For each of the four partitions, the pivot breaks it into halves of size $n/8$ each. This requires $O(n)$ amount of work.
…
In the last level, we reach $n$ partitions each of size $1$ . This requires $O(n)$ amount of work.

Thus, at each level, all partition steps for that level do a total of $O(n)$ work. And if we always can find the perfect pivot, there will be only $\log n$ levels. So the best-case running time of Quicksort is $O(n \log n)$ .

This visualisation explains the best-case running time of Quicksort

Average-case complexity

Quicksort’s average-case behaviour falls somewhere between the extremes of worst and best case. Average-case analysis considers the cost for all possible arrangements of input, summing the costs and dividing by the number of cases. We make one reasonable simplifying assumption: At each partition step, the pivot is equally likely to end in any position in the (sorted) array. In other words, the pivot is equally likely to break an array into partitions of sizes 0 and $n-1$ , or 1 and $n-2$ , and so on. Given this assumption, the average-case cost is computed from the following equation:

$\begin{align*} T(n) &= cn + \frac{1}{n}\sum_{k=0}^{n-1}[T(k) + T(n - 1 - k)] \\ T(0) = T(1) &= c \end{align*}$

This visualisation will help you to understand how this recurrence relation was formed.

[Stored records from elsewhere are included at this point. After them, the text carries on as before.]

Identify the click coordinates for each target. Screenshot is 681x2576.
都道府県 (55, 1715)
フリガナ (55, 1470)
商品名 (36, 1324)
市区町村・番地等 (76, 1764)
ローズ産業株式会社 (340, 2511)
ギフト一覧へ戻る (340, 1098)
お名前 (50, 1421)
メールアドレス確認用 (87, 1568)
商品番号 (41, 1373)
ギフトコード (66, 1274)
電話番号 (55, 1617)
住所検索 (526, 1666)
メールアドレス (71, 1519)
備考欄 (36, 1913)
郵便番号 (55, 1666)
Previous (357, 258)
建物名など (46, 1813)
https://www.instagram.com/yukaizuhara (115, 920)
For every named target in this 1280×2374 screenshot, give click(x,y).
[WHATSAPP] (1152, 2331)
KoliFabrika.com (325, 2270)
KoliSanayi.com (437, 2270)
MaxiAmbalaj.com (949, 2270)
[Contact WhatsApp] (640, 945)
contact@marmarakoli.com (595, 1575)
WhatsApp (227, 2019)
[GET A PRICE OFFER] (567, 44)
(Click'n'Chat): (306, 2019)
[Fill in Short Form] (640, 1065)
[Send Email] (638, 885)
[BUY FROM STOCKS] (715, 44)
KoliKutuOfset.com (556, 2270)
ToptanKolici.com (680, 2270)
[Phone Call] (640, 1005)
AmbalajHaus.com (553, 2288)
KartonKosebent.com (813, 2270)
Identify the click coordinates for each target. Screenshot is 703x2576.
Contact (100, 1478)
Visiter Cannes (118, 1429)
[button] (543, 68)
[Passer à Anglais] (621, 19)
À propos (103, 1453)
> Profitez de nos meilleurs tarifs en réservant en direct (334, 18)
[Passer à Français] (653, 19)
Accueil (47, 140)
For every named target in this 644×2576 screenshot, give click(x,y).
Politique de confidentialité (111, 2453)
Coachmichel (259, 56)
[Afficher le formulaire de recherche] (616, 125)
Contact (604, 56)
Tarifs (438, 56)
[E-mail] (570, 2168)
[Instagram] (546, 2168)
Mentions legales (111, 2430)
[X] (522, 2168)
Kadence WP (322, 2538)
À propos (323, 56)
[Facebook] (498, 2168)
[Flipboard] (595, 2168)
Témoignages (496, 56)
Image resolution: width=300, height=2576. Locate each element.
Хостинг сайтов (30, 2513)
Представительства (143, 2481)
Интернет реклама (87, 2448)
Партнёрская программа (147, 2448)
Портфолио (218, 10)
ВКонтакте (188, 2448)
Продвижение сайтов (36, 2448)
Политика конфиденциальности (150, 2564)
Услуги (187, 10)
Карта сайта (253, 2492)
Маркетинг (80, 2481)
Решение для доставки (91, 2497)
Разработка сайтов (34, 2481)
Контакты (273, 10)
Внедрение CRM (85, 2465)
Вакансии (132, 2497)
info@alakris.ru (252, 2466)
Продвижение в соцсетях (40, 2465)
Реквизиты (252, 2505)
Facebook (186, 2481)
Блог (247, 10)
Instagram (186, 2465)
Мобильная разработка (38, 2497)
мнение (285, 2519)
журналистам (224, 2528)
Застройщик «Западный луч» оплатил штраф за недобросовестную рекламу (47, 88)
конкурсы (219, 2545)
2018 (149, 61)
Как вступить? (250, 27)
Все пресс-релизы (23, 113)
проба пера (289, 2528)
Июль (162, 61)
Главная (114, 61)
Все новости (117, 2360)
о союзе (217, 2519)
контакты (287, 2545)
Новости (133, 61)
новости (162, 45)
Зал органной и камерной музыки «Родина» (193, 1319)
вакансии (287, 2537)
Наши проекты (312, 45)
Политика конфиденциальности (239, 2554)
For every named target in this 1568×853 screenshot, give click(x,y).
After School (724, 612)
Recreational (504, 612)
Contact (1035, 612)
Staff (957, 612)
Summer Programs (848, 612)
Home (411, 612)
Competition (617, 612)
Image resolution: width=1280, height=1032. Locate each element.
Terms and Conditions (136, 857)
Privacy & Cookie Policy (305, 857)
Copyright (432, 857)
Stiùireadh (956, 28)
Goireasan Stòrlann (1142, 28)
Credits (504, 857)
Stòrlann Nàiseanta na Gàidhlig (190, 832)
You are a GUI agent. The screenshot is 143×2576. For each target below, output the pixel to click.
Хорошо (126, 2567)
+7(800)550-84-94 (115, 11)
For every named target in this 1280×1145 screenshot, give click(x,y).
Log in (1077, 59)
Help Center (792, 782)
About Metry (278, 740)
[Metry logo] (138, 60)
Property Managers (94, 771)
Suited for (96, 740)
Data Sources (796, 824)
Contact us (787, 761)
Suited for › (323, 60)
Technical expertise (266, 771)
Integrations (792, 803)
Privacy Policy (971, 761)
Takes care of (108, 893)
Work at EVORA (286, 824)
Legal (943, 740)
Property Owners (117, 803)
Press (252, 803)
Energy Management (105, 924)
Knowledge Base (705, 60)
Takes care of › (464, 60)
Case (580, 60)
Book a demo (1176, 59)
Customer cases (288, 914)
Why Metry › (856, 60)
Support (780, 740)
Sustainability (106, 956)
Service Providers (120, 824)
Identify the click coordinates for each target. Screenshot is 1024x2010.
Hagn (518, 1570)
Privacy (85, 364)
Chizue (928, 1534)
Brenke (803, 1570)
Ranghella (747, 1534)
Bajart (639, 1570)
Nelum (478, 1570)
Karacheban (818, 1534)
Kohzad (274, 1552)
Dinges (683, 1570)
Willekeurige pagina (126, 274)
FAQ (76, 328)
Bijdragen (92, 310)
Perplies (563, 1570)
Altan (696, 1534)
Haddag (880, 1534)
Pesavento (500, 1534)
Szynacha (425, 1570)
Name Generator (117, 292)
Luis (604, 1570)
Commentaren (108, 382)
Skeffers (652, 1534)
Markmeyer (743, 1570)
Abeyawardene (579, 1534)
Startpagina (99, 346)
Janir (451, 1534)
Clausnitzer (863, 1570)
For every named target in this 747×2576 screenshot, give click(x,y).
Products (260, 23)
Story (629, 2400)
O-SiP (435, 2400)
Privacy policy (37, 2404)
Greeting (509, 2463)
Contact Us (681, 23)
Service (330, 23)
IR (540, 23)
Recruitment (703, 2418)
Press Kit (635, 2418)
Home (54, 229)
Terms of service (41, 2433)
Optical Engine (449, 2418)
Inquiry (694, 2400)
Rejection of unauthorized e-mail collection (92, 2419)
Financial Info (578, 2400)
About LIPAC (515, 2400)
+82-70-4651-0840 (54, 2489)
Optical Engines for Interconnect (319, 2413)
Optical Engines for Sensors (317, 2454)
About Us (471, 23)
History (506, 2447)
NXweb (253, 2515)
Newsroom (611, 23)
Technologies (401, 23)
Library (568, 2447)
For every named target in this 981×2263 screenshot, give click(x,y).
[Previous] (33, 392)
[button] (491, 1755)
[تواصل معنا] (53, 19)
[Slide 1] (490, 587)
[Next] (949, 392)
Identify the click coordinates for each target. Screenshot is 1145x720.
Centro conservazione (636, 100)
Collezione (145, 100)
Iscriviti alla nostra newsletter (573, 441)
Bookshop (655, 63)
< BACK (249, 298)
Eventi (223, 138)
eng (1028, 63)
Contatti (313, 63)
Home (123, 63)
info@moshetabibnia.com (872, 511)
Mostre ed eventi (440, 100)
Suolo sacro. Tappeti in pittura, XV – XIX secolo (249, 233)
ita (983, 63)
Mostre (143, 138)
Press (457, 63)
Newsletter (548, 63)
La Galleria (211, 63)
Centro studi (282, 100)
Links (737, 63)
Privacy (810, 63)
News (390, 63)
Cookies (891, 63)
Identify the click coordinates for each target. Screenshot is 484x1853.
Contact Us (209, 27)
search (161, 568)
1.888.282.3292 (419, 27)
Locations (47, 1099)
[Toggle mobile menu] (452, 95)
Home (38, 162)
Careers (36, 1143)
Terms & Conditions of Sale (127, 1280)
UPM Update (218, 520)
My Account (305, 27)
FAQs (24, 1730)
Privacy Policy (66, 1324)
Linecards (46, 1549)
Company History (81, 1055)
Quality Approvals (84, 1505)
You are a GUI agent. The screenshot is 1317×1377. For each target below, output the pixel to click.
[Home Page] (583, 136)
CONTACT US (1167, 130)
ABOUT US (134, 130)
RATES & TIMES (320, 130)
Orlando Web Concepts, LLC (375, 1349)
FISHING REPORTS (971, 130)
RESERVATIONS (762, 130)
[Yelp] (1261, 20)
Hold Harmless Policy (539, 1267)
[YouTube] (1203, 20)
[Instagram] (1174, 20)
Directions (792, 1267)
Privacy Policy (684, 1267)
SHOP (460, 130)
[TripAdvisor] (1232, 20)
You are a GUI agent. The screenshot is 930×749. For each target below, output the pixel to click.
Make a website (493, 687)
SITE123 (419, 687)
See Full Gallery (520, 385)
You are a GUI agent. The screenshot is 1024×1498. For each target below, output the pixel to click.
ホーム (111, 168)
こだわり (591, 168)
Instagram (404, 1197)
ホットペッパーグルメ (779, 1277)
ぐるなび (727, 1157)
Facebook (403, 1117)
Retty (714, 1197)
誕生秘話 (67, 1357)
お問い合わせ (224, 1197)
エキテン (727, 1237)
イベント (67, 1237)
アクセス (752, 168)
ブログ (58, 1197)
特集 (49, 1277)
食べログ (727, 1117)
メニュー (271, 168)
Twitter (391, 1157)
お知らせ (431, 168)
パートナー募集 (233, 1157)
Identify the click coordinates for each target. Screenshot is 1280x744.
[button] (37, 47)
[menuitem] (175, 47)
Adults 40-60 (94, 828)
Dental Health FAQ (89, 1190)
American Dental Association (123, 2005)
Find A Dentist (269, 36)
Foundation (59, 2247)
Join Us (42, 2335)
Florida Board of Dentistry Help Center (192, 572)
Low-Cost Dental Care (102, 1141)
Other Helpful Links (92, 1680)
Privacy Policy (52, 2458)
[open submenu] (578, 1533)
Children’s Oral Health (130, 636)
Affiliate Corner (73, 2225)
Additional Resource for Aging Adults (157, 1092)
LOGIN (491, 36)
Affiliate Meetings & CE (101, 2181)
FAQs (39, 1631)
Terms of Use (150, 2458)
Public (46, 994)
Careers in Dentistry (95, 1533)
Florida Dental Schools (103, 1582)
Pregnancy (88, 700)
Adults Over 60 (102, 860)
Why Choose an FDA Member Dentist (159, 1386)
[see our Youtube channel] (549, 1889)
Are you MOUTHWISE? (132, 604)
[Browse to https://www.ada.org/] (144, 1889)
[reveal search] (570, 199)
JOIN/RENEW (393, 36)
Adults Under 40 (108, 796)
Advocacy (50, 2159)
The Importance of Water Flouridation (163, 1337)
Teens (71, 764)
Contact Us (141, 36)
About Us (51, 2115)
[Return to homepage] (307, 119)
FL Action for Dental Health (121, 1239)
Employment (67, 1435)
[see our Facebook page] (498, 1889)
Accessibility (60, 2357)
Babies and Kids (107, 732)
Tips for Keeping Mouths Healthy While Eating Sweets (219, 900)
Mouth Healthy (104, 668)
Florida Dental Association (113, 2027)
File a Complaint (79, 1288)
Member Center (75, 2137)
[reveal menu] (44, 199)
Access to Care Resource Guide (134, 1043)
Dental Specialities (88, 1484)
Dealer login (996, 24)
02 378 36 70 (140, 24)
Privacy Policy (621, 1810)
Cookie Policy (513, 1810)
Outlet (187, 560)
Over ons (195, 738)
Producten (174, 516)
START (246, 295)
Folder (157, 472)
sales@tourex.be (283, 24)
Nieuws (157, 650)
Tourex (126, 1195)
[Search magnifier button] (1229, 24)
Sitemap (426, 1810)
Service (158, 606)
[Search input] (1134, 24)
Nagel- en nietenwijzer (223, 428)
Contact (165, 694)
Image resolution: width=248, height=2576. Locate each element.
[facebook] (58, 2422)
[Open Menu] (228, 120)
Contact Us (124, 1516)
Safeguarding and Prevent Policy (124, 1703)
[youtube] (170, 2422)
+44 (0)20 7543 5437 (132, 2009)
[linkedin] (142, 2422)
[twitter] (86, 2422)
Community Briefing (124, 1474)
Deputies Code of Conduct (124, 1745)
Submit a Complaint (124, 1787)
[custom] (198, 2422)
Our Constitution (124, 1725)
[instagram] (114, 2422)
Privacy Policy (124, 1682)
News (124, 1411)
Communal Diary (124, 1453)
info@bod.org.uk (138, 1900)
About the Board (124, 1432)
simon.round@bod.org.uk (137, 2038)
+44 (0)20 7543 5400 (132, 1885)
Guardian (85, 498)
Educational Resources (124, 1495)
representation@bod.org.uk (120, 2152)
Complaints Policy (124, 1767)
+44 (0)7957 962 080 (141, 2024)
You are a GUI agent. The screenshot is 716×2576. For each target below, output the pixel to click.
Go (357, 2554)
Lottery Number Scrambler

This is an unusual situation that the average case cost and the worst case cost have asymptotically different growth rates. Consider what “average case” actually means. We compute an average cost for inputs of size $n$ by summing up for every possible input of size $n$ the product of the running time cost of that input times the probability that that input will occur. To simplify things, we assumed that every permutation is equally likely to occur. Thus, finding the average means summing up the cost for every permutation and dividing by the number of permutations (which is $n!$ ). We know that some of these $n!$ inputs cost $O(n^2)$ . But the sum of all the permutation costs has to be $(n!)(O(n \log n))$ . Given the extremely high cost of the worst inputs, there must be very few of them. In fact, there cannot be a constant fraction of the inputs with cost $O(n^2)$ . If even, say, 1% of the inputs have cost $O(n^2)$ , this would lead to an average cost of $O(n^2)$ . Thus, as $n$ grows, the fraction of inputs with high cost must be going toward a limit of zero. We can conclude that Quicksort will run fast if we can avoid those very few bad input permutations. This is why picking a good pivot is so important.